Charlotte, N.C./New York: Citigroup Inc plans to slash the number of common shares outstanding and reintroduce a dividend after suspending payouts two years ago, taking another step in its long recovery from the brink of failure during the financial crisis.
Many of the biggest US banks on Friday announced dividend hikes after the Federal Reserve completed a second round of industry stress tests.
Citi said it will shrink the number of common shares through a 1-for-10 reverse stock split and start paying a quarterly dividend of 1 cent per share in the second quarter.
The third-largest US bank largely finished extricating itself from US government ownership in December after taking $45 billion in bailout aid during the financial crisis.
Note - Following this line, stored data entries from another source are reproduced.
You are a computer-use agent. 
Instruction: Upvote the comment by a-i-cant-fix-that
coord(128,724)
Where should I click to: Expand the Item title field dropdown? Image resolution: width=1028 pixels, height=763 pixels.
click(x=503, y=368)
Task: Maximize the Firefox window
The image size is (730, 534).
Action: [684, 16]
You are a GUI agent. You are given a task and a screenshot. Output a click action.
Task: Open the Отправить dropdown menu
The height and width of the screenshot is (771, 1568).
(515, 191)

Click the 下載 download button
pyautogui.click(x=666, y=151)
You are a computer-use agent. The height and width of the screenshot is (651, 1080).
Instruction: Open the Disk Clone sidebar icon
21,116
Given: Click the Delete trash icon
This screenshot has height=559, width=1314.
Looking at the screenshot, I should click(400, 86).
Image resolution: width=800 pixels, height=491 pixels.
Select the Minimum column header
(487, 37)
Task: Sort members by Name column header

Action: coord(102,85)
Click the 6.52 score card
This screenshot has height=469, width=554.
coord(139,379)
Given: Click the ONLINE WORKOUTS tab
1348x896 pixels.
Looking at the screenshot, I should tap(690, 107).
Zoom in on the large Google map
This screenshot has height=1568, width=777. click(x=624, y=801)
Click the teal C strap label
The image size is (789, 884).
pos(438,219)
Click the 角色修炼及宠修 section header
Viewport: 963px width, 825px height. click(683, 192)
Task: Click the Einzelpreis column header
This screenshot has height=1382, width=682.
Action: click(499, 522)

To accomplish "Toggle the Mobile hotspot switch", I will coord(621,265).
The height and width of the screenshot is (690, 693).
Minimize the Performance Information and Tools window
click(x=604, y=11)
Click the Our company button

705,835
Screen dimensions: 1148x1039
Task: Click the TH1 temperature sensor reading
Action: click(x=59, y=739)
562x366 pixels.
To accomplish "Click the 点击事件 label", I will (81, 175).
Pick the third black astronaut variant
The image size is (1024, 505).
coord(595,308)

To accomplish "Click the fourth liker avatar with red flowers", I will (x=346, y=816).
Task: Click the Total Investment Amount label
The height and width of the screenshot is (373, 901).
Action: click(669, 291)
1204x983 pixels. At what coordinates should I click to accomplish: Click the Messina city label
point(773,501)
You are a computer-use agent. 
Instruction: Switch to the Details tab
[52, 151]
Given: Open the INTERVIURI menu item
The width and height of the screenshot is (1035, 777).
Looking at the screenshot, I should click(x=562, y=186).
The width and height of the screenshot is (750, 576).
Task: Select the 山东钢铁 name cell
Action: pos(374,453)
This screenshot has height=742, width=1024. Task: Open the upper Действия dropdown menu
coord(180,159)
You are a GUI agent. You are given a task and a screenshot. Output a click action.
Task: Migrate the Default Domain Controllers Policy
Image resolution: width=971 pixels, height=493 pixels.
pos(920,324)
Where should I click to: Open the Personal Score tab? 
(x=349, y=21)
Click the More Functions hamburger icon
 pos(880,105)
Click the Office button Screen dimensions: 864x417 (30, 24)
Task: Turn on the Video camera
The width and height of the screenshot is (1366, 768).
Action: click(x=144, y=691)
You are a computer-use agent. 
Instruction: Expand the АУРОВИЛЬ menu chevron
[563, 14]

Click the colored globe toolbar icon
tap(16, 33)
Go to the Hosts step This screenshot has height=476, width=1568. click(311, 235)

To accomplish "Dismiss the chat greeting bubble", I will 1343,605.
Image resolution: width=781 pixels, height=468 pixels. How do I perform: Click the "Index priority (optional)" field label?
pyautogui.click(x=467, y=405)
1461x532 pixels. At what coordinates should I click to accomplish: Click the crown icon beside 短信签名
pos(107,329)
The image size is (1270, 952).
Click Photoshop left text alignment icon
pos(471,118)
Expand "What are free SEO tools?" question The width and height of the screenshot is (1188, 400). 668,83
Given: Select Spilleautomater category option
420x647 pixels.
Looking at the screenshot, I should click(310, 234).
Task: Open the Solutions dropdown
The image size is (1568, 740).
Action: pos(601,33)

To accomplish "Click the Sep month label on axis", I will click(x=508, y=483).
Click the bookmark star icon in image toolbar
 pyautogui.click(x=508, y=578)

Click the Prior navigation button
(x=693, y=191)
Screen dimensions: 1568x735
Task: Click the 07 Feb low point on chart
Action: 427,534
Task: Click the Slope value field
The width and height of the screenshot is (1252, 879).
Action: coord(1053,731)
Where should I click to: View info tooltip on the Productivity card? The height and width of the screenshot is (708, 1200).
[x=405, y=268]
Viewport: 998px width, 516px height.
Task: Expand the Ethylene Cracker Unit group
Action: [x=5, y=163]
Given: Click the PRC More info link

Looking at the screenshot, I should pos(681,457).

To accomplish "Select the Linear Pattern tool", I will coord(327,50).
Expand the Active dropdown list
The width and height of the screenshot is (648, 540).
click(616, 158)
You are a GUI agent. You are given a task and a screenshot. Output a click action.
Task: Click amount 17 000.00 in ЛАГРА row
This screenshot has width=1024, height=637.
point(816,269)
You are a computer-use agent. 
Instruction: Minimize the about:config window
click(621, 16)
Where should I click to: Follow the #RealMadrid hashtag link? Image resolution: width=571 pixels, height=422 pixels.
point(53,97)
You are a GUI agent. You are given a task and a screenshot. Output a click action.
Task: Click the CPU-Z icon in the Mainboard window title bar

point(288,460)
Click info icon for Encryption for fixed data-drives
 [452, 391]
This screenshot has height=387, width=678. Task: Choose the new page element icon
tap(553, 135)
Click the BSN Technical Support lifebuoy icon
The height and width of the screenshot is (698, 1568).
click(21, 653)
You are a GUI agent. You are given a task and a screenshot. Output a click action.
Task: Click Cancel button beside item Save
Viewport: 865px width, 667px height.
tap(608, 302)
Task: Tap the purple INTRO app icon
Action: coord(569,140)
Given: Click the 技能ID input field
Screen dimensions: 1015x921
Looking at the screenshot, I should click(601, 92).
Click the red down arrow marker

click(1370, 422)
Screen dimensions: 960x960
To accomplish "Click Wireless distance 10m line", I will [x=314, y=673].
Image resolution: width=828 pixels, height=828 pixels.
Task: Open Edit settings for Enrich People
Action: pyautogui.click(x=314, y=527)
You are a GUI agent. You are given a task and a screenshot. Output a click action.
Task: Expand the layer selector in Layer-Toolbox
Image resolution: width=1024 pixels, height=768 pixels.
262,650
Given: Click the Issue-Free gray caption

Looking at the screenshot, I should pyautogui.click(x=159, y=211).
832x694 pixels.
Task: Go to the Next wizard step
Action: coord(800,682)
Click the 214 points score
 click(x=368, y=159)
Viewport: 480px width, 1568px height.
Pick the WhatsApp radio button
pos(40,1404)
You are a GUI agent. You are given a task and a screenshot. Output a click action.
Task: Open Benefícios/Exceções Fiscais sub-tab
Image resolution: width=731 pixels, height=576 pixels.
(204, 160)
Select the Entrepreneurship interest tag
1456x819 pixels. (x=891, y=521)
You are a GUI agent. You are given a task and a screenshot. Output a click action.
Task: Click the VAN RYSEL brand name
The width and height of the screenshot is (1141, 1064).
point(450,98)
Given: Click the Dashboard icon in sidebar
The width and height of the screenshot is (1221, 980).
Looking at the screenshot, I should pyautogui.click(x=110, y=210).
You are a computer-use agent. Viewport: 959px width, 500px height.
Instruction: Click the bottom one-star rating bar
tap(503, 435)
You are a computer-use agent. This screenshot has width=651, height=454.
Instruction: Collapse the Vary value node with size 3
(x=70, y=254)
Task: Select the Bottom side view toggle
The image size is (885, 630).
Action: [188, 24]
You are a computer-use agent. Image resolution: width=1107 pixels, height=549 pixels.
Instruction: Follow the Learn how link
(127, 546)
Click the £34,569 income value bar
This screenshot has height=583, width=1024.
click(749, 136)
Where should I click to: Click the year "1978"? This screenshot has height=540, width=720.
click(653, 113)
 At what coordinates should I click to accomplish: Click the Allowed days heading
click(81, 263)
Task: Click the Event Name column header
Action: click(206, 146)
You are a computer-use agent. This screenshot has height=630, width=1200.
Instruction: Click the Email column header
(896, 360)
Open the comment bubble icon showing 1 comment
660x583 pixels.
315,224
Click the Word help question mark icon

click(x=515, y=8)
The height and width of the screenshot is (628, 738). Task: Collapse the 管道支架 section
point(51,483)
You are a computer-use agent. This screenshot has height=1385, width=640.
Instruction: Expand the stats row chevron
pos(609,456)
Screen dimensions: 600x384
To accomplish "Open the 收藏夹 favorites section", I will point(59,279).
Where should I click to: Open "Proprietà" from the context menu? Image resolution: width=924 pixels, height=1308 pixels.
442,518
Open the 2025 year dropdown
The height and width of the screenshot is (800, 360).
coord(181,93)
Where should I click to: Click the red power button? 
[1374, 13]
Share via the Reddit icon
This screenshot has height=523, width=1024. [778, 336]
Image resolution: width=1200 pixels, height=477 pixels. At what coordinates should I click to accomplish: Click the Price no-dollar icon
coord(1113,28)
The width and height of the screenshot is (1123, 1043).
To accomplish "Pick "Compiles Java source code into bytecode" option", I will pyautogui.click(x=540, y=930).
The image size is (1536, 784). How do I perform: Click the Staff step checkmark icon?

Its reinstated dividend pales in comparison to the payouts announced by some rivals on Friday. JPMorgan Chase & Co, for example, will pay 25 cents per share -- a 20-cent increase -- in April.
The reverse split will reduce Citi’s outstanding common shares to 2.9 billion, from about 29 billion currently. No fractional shares will be issued.
The reverse split will take effect after the close of trading on 6 May.
“Citi is a fundamentally different company than it was three years ago,” chief executive Vikram Pandit said in a statement. “The reverse stock split and intention to reinstate a dividend are important steps as we anticipate returning capital to shareholders starting next year.”
The bank’s shares were up 10 cents, or 2.2%, in premarket trading.